My New Year's reading has entailed one of the best books I've ever read: One Thousand Gifts, by Ann Voskamp. She writes about choosing, learning, deciding to see the gifts in our lives. To give thanks. To name our thanks. To name our gifts and reclaim our lives.
The book started with a map of her own tragedy. Of pooling tears and shut in grief and tamped down faith. I liked it then. I liked the acknowledgement of the pain of life; eyes that see "a world pocked with pain."
And then she shifts direction, subtly, like a shadow passing over, from grief to life, from ingratitude to grace. To see the world through different eyes. Eyes that see through the "losses that puncture our world" to God.
A dare to see a world where "that which tears open our souls, those holes that splatter our sight, may actually become the thin, open places to see through the mess of this place to the heart-aching beauty beyond. To him. To the God we endlessly crave."
I wanted to go with her. To see with her.
I have no problem believing in the power of words, of our thoughts, to transform our lives. I have no problem believing that there are immeasurable gifts of grace and delight sitting below our noses, below my computer to the sparkling gold-gilded placemats that dazzle the room--a literal and metaphorical gift to my roommate that now garnish our table.
But right now, drowning in year-end regrets and plowing through a quarter-life crisis, I don't want to be grateful.
I want to be justified in my discontent. I want to mourn what I've lost. The unmet expectations. The disappointment. The disillusionment. That I'm 25 and haven't published a best seller or met the man of my dreams.
Okay, those may seem too cliche or far-fetched to warrant empathy. But the disappointment is real. The daily defeat of not being who I thought I would be. The sum of a million unmet expectations, moments when I could have chosen to learn and grow and live fully, when instead I sulked and balked and grew more deeply discontent.
This is and isn't what I want.
I know I need gratitude. I know it is the only way to truly live. I know it is The Way.
In the book, Ann starts an audacious list of 1,000 gifts in her life.
I'm starting one too. Right now I'm merely going through the motions.

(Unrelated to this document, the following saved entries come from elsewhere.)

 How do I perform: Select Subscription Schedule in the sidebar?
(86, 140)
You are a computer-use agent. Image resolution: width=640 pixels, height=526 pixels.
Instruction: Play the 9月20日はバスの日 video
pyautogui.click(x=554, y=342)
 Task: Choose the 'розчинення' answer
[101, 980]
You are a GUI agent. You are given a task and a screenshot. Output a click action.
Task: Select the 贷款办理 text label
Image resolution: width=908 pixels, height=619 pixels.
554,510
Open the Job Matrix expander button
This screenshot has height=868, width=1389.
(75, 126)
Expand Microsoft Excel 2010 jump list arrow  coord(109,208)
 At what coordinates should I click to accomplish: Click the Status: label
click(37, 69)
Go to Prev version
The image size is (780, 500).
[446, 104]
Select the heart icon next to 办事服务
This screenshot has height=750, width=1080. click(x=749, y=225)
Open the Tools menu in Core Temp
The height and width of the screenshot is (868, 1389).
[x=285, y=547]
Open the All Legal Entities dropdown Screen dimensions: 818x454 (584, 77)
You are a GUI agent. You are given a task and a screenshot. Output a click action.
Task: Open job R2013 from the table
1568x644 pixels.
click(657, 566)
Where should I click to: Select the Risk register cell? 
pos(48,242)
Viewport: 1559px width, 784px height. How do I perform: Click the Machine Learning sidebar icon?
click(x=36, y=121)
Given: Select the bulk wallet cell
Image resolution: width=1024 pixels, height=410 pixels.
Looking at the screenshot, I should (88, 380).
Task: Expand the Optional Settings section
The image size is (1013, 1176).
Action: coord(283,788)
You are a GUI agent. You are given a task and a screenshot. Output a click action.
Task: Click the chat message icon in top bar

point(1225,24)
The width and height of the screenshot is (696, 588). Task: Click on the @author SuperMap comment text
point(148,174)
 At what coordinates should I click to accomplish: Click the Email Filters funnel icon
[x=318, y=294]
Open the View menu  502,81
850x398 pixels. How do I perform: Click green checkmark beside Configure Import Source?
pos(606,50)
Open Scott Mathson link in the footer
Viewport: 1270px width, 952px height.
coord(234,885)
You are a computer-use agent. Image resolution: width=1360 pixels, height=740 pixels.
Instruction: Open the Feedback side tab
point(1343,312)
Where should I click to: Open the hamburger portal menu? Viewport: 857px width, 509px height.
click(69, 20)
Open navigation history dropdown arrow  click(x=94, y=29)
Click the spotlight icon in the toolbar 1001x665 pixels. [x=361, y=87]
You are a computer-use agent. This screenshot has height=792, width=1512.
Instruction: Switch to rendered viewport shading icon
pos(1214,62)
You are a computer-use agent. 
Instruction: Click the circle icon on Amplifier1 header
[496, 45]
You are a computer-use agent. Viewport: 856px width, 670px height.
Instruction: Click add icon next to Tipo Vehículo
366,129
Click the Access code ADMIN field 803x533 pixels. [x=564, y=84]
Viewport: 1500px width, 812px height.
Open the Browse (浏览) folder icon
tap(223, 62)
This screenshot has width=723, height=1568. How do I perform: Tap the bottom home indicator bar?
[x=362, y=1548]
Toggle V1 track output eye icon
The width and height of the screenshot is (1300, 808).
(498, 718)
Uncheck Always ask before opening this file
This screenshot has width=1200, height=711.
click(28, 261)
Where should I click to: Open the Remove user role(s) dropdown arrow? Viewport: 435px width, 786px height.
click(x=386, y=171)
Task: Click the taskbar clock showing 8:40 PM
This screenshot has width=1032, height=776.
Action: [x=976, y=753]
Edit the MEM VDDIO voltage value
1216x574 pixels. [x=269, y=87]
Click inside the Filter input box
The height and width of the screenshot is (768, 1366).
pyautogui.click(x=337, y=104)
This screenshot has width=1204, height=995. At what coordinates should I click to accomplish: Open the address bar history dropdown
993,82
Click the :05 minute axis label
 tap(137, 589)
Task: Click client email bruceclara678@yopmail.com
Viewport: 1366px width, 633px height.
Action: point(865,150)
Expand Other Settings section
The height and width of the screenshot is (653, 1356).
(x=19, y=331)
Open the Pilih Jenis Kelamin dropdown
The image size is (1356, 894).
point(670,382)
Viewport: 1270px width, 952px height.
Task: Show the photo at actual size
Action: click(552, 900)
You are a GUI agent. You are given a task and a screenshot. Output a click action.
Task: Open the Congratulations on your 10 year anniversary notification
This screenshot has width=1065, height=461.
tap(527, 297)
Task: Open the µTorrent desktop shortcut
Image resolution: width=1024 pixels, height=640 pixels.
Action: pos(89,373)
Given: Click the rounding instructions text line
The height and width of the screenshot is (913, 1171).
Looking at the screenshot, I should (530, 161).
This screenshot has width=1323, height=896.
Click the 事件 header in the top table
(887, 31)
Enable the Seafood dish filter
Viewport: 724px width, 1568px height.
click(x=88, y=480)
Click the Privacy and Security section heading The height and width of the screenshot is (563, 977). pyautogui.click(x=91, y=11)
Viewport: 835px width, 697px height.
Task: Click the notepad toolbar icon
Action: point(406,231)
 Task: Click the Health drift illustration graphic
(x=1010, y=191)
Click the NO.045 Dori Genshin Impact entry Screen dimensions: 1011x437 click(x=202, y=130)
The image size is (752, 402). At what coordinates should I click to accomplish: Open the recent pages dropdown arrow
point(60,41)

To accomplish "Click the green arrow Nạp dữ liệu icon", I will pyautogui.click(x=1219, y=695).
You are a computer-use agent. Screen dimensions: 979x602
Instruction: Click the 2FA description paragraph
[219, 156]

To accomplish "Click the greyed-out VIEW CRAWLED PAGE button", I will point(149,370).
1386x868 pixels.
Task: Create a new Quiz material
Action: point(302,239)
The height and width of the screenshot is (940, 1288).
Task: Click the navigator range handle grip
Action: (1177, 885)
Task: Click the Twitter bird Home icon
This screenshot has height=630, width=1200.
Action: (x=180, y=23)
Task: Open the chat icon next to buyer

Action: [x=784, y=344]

But I pray my pen and my prayers and my lists will reveal the places pocked with pain as gifts, as "seeing-through-to-God-places." That I would end the attitude of unthanksgiving. That I would learn to live.
1. Honest words typed across a blank screen...
Every new thing starts with a single step.
ReplyDeleteAly, you struck some real memory nerves with the latest of your wonderful posts. I had very similar disappointments at the same age, especially that God hadn't yet provided me a husband. When I finally met Richard at age 31, it turned out I had been waiting for him to grow up! He was 6 years younger than me and had been in Jr. high when I was in college at the town next door. I'm really glad I waited, altho not patiently. And I still haven't written much at all, despite my youthful ambitions. But I am grateful and happy to have led the life I've had, raising boys, living in this beautiful place, even serving at TCC and making a few nice quilts. The disappointment was part of what drove me away from God and the church, but I came back after 20 years away from Him (almost 20 yrs ago now). I think if you maintain an attitude of gratitude and count your real blessings instead of focusing on the disappointments, you will find yourself being surprised by the way God will work things out in your life. I have thoroughly enjoyed ALL of your posts and am very impressed with your writing skills. I know God has great plans for using you in ways you can scarcely imagine. Blessings on you, my dear.
ReplyDeleteThank you for the encouragement, Joy. I'm glad you've enjoyed the blog. It's so hard to trust God when I can't see how he's working--but I guess that's why it's called TRUST!
ReplyDelete"How do you count on life when the hopes don't add up? The hopes don't have to add up. The blessings do." One thousand gifts. "Count blessings and discover Who can be counted on."